- Data listing
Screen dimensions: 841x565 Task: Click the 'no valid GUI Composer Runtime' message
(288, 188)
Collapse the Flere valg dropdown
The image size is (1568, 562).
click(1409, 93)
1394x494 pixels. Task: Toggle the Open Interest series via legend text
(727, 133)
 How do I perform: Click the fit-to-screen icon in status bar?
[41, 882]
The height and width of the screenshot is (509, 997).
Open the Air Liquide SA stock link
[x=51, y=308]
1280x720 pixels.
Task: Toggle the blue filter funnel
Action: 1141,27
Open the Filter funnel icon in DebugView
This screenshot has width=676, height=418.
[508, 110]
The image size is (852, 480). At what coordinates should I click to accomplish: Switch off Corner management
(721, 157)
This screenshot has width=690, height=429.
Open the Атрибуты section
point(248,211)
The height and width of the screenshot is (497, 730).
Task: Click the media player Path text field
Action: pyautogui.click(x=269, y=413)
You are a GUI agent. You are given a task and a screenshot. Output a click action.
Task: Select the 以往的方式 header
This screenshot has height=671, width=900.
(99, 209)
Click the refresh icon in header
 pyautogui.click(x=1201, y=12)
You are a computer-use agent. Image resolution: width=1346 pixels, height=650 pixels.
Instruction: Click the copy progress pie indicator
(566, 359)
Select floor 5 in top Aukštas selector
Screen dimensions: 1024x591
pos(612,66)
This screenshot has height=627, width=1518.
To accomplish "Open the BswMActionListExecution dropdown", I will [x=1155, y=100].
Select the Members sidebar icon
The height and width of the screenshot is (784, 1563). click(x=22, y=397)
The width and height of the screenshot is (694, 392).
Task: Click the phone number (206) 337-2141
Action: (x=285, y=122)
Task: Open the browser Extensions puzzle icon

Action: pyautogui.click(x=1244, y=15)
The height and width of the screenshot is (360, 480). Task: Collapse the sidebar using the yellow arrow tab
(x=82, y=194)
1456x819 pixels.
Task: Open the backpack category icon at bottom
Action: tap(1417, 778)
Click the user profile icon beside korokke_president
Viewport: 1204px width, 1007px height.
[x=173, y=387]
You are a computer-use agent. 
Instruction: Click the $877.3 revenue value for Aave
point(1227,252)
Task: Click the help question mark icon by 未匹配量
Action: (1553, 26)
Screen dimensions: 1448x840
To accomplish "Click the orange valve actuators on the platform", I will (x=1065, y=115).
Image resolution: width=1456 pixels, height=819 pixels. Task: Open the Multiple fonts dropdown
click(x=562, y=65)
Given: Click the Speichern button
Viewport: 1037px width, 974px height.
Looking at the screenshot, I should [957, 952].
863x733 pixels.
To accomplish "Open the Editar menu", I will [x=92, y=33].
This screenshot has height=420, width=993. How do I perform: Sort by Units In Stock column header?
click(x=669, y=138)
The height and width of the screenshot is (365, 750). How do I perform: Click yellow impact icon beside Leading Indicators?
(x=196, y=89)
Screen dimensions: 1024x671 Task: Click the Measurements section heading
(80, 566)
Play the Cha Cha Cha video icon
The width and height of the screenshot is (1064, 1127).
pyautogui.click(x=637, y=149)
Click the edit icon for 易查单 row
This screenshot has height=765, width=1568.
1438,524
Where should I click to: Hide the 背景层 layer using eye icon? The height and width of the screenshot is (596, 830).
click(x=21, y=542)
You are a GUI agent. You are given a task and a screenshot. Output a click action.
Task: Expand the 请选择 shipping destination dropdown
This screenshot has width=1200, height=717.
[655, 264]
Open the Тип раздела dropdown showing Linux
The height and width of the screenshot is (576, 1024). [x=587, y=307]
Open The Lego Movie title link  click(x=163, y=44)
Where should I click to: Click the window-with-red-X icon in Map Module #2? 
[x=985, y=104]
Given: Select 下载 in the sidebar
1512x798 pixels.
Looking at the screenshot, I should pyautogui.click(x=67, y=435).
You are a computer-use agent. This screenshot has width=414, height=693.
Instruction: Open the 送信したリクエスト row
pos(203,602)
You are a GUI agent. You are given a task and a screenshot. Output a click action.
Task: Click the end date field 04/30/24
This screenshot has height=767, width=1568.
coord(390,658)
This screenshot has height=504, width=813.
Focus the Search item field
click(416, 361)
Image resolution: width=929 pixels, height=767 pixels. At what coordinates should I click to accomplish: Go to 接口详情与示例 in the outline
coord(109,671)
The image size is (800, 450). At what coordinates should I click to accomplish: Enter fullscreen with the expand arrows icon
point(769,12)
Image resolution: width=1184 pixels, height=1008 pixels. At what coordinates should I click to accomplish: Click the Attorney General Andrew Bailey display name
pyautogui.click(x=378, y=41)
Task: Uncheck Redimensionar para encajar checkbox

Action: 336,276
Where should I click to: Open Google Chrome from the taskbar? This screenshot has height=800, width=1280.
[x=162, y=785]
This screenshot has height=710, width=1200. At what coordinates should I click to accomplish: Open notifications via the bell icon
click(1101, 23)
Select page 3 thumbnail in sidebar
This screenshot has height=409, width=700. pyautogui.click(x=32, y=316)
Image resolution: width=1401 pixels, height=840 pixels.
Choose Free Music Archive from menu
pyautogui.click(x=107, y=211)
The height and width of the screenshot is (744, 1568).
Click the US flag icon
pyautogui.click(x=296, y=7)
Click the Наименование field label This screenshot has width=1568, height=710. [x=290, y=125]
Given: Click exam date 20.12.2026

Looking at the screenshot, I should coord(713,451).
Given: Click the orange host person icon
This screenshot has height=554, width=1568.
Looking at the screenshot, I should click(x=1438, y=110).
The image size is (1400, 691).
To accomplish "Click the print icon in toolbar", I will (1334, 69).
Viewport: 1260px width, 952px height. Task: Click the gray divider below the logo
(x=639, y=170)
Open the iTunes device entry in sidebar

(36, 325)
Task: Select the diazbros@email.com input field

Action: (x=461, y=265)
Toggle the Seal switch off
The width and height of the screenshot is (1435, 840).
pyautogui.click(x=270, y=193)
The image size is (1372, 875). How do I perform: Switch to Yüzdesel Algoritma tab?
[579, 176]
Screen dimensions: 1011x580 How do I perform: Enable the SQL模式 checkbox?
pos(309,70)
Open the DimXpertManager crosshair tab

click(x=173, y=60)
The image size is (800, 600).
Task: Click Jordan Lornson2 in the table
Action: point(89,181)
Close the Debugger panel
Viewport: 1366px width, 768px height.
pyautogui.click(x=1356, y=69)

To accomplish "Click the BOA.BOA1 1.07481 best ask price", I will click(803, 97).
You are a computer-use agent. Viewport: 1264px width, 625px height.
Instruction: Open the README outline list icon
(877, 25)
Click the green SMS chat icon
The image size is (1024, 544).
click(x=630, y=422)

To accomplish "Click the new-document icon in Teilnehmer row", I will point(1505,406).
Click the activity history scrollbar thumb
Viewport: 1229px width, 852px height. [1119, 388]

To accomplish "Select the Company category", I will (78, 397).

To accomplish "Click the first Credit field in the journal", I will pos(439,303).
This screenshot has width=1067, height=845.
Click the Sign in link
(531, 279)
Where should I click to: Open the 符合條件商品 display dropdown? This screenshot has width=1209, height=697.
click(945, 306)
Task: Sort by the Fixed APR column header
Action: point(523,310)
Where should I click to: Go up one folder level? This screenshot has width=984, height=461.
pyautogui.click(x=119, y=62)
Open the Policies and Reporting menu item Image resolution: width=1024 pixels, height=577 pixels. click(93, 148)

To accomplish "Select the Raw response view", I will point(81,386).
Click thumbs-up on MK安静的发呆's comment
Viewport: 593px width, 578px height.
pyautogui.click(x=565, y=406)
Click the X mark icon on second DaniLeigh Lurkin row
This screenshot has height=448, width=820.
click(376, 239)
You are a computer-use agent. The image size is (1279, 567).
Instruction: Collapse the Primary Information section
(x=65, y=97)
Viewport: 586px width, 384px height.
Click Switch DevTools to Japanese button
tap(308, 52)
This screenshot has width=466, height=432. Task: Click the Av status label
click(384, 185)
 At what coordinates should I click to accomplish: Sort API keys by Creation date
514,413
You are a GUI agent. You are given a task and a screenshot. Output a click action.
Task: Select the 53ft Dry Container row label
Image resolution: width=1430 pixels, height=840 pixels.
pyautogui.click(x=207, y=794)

- Work item
The response must contain each line above that holds the string "computer".

- Expected answer
You are a computer-use agent. Image resolution: width=1346 pixels, height=650 pixels.
You are a computer-use agent. 
You are a computer-use agent. This screenshot has width=414, height=693.
You are a computer-use agent. Viewport: 1264px width, 625px height.
You are a computer-use agent. The image size is (1279, 567).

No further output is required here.